• Work order: Every line from the one with "You are a computer-use agent." to the end of the listing below must be printed exactly, with no other text and no pictures.

• Records provided:
=== Section Start ===
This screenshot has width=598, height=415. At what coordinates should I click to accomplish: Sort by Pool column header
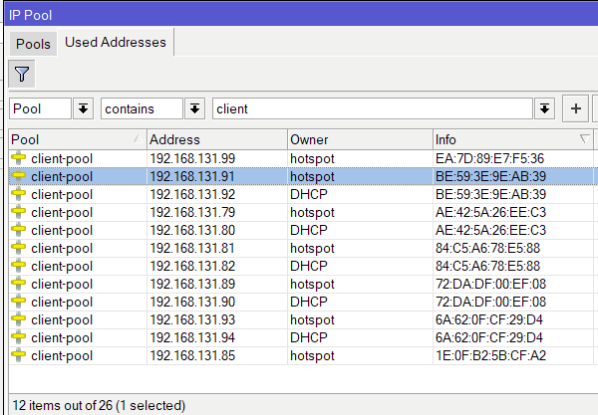[75, 139]
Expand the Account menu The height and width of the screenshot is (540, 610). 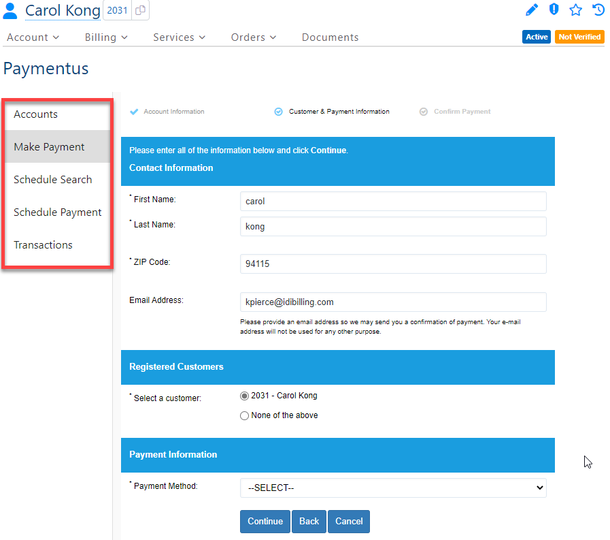click(33, 37)
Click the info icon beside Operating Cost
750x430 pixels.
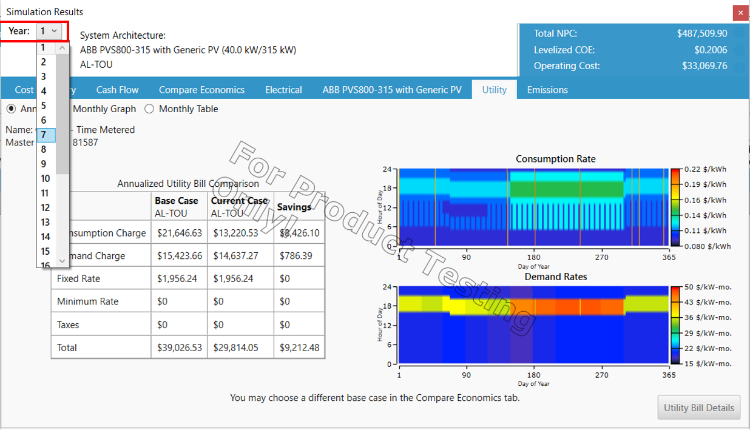tap(740, 66)
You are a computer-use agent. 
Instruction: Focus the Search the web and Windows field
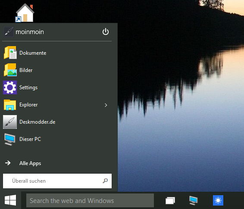point(90,200)
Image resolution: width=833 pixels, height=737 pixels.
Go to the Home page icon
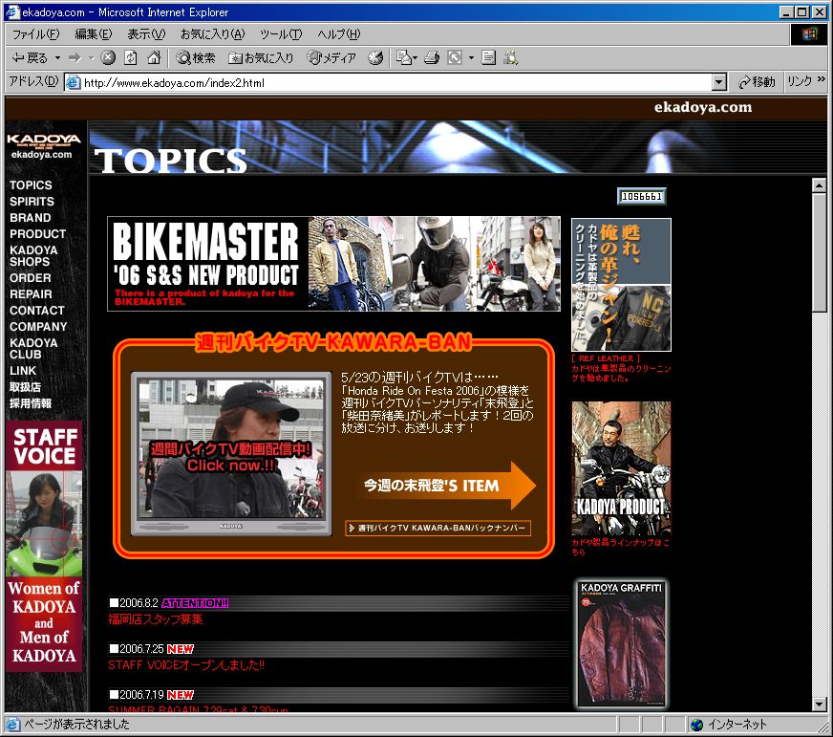(154, 58)
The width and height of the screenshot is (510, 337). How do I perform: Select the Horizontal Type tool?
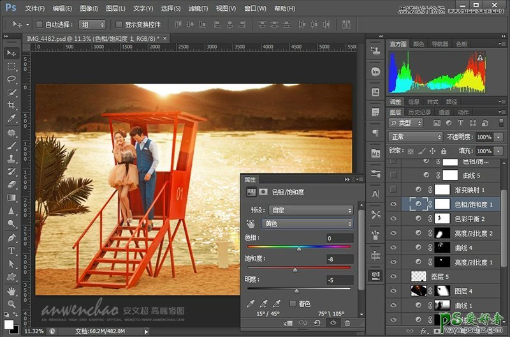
=== Section End ===
• Exercise solution:
You are a computer-use agent. 
Instruction: Focus the Search the web and Windows field
point(90,200)
Image resolution: width=833 pixels, height=737 pixels.
Go to the Home page icon
(154, 58)
The width and height of the screenshot is (510, 337). How do I perform: Select the Horizontal Type tool?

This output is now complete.